# Entries provided:
● ● ●

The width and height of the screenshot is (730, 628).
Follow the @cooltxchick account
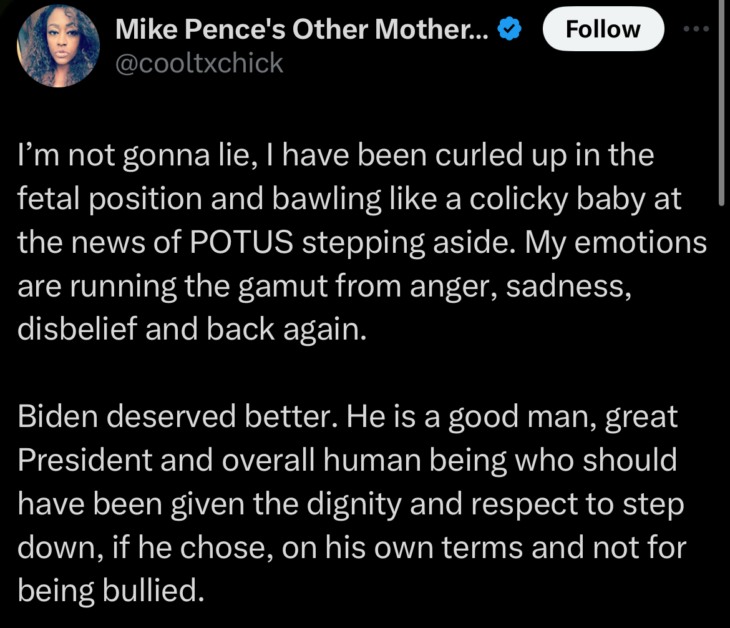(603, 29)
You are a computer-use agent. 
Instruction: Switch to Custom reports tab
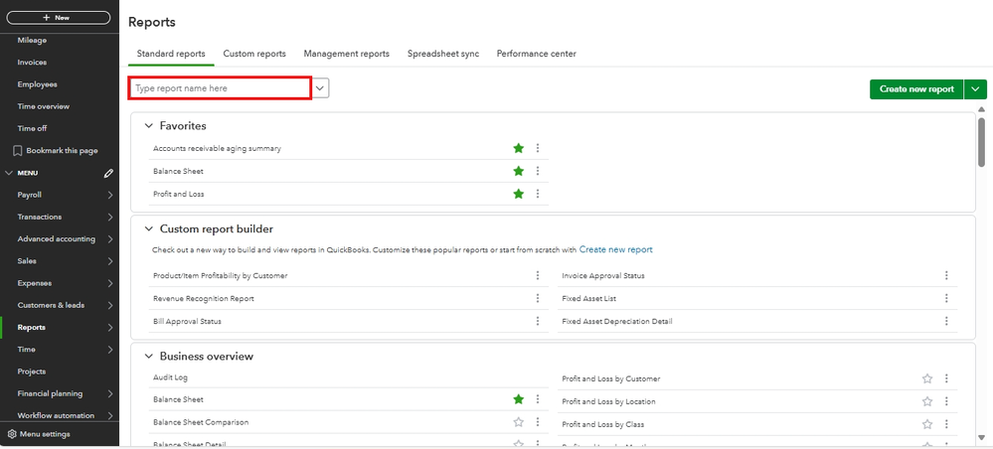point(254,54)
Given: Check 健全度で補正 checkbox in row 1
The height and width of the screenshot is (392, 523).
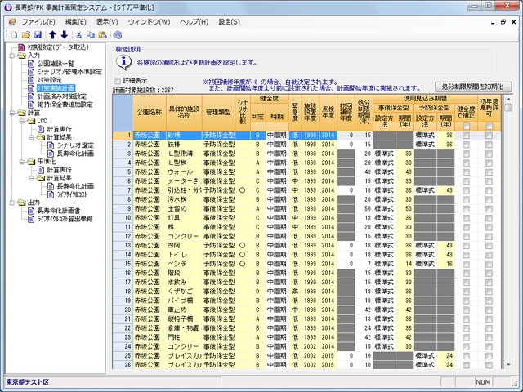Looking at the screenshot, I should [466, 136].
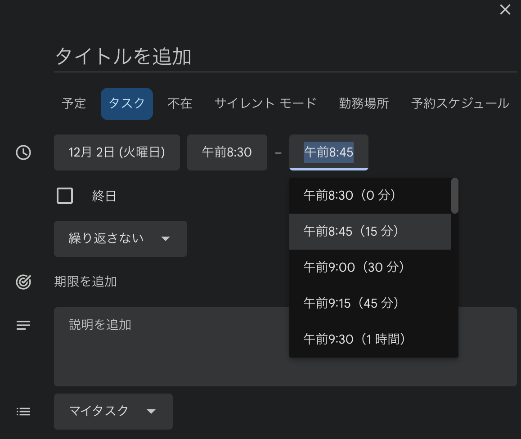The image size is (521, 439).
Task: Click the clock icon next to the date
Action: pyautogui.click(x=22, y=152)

● ● ●

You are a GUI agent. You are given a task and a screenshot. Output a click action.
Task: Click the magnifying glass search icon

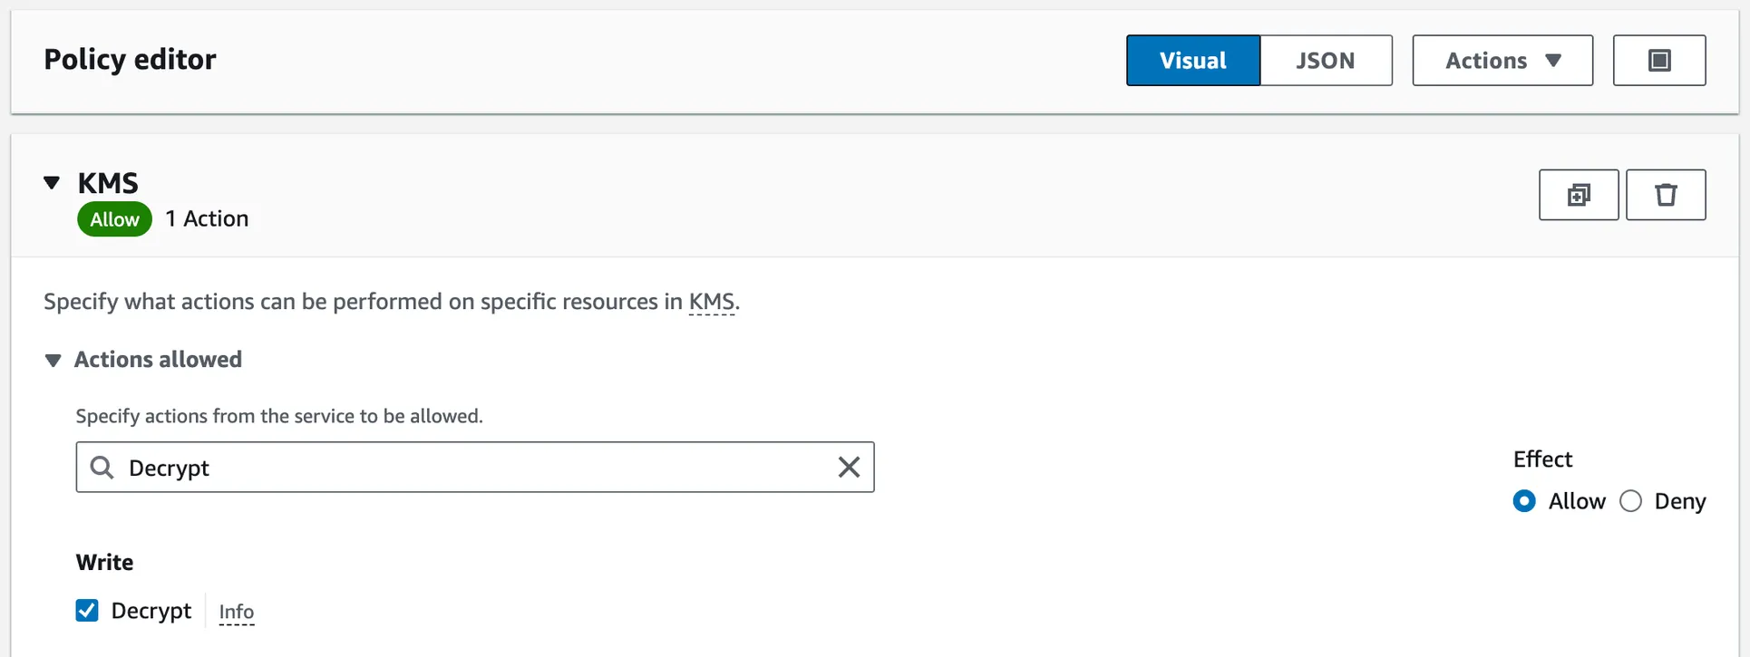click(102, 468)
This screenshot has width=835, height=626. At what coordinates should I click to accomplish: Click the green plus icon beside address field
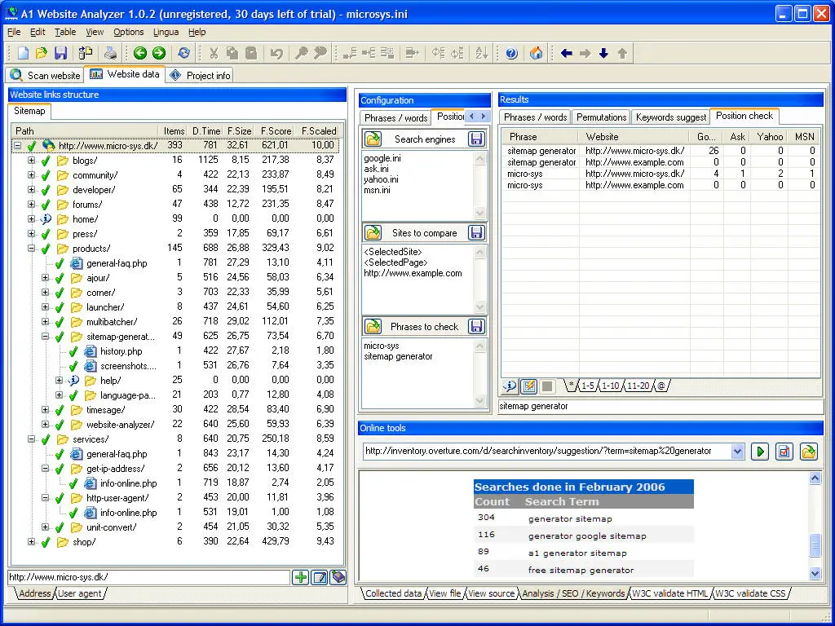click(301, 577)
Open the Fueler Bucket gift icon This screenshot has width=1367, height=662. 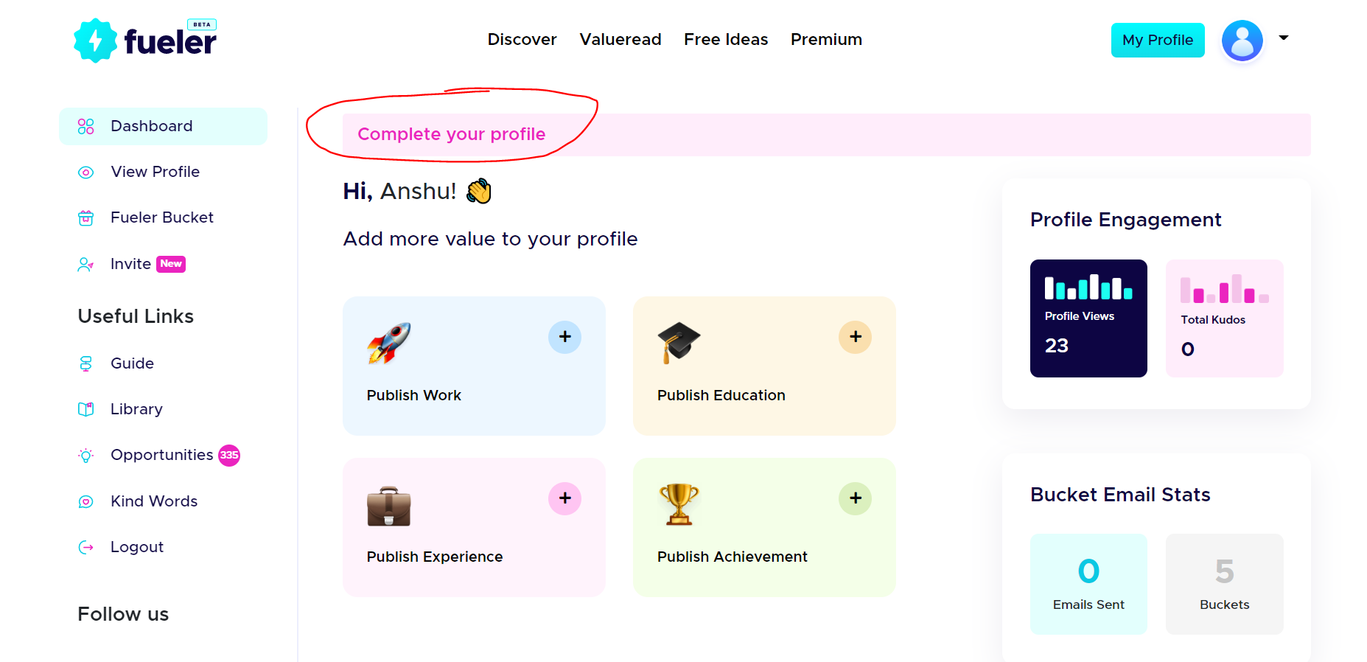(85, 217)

● ● ●

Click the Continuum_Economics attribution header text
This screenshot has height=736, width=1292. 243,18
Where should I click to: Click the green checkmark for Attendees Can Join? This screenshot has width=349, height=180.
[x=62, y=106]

● ● ●

# The problem:
Copy word for word only the lines above from the one with "You are a computer-use agent." through the one with "Given: Check 健全度で補正 checkbox in row 1". Leave pictures out.

# Task output:
You are a computer-use agent. 
Instruction: Switch to Custom reports tab
point(254,54)
Given: Check 健全度で補正 checkbox in row 1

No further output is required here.